In reply to  Jed Rothwell's message of Sat, 14 Jan 2012 18:20:46 -0500:
Hi,
[snip]

Turbines are kind of slow to respond to controls. Jet engine aircraft are
less responsive than propeller-driven ones. There was a gas turbine
automobile prototype in the 1970s. I do not know what it was like to drive.
It made a heck of a noise, I think.

There have been gas turbine powered race cars, so the response can't have
been
too bad.

Regards,

Robin van Spaandonk

http://rvanspaa.freehostia.com/project.html







Re: [Vo]:Nicholas Moller and MAHG

2012-01-15 Thread Nigel Dyer
Apologies...   The appended text on the previous posting was not 
intended.  I have changed to a different mail client which did not 
behave quite as I was expecting


Nigel Dyer

On 15/01/2012 16:51, Nigel Dyer wrote:
A few days ago there was a breif mention of Nicholas Moller and his 
work on MAHG


The two websites that I have found both seem to date from 2005 and 
emails to the addresses on these websites seem to bounce.


Is anyone aware of the statis of any work on this system?




RE: [Vo]:Nicholas Moller and MAHG

2012-01-15 Thread Jones Beene
Naudin/Moller seem to have given up research, in favor of fundraising

You could try Frolov - the co-inventor

http://www.faraday.ru/ah.html



-Original Message-
From: Nigel Dyer 

 A few days ago there was a brief mention of Nicholas Moller and his 
 work on MAHG

 The two websites that I have found both seem to date from 2005 and 
 emails to the addresses on these websites seem to bounce.

 Is anyone aware of the status of any work on this system?





Re: [Vo]:Nicholas Moller and MAHG

2012-01-15 Thread Terry Blanton
On Sun, Jan 15, 2012 at 2:31 PM, Jones Beene jone...@pacbell.net wrote:
 Naudin/Moller seem to have given up research, in favor of fundraising

 You could try Frolov - the co-inventor

 http://www.faraday.ru/ah.html

Speaking of, I have been searching for the molecular dissociation
energy of deuterium on the web and  have not found it readily
available.  I would think that it is greater than 4.8 eV and there
seems to be a good deal of recent research on the ionization and
dissociation energy of D; but, it doesn't just pop out at you.

T



Re: [Vo]:Nicholas Moller and MAHG

2012-01-15 Thread Mary Yugo
On Sun, Jan 15, 2012 at 11:31 AM, Jones Beene jone...@pacbell.net wrote:

 Naudin/Moller seem to have given up research, in favor of fundraising


If 1/100 of what Naudin claims were true, he would be rich beyond his
imagination.  Naudin creates lovely art work and take beautiful photos of
his often dangerous creations.  But properly tested, they can't do what he
claims or else he would be very famous and he's virtually unknown outside
the small crew that follows free energy claims.
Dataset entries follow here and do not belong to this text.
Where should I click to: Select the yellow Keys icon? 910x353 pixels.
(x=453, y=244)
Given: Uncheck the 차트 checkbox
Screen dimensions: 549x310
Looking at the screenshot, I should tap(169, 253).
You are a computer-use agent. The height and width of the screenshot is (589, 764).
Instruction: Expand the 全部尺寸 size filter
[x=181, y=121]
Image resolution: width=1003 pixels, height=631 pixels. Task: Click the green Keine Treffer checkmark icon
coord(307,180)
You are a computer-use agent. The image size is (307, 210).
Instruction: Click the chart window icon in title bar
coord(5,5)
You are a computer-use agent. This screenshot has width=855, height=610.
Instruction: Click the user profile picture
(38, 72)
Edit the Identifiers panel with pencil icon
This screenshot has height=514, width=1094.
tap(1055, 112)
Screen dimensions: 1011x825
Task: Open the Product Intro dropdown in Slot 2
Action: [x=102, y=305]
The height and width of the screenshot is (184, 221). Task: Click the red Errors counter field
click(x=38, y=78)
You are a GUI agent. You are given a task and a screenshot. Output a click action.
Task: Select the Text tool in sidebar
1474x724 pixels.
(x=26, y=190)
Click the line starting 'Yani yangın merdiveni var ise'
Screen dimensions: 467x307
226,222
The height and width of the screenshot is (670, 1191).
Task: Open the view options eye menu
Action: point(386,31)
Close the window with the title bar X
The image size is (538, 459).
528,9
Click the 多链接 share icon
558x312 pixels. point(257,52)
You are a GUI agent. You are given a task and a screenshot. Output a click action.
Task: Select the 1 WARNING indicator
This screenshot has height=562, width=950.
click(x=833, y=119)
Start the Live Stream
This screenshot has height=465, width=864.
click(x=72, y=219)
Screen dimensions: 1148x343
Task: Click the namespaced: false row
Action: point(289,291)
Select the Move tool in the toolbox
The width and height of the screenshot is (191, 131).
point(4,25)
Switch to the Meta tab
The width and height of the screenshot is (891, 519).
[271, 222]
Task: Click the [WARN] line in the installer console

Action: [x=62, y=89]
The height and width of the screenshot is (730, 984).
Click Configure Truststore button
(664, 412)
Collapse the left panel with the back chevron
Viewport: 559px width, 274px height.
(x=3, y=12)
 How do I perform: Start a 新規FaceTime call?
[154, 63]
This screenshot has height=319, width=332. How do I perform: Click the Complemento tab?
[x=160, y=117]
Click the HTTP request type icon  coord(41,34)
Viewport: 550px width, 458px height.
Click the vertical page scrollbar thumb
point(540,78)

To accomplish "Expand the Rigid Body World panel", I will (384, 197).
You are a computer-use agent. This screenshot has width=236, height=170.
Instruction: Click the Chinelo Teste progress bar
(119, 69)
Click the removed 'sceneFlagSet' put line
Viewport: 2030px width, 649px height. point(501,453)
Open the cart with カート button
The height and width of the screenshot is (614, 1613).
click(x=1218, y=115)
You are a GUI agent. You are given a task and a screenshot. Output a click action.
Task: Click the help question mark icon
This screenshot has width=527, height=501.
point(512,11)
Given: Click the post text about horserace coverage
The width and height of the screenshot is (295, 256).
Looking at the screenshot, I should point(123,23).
Re: [Vo]:Nicholas Moller and MAHG

2012-01-15 Thread mixent
In reply to  Terry Blanton's message of Sun, 15 Jan 2012 15:04:14 -0500:
Hi,
[snip]
Speaking of, I have been searching for the molecular dissociation
energy of deuterium on the web and  have not found it readily
available.  I would think that it is greater than 4.8 eV and there
seems to be a good deal of recent research on the ionization and
dissociation energy of D; but, it doesn't just pop out at you.

T

I wouldn't expect it to differ from that of H2 by more than a few millivolts.

Regards,

Robin van Spaandonk

http://rvanspaa.freehostia.com/project.html



Re: [Vo]:Nicholas Moller and MAHG

2012-01-15 Thread Terry Blanton
On Sun, Jan 15, 2012 at 3:10 PM,  mix...@bigpond.com wrote:
 In reply to  Terry Blanton's message of Sun, 15 Jan 2012 15:04:14 -0500:
 Hi,
 [snip]
Speaking of, I have been searching for the molecular dissociation
energy of deuterium on the web and  have not found it readily
available.  I would think that it is greater than 4.8 eV and there
seems to be a good deal of recent research on the ionization and
dissociation energy of D; but, it doesn't just pop out at you.

T

 I wouldn't expect it to differ from that of H2 by more than a few millivolts.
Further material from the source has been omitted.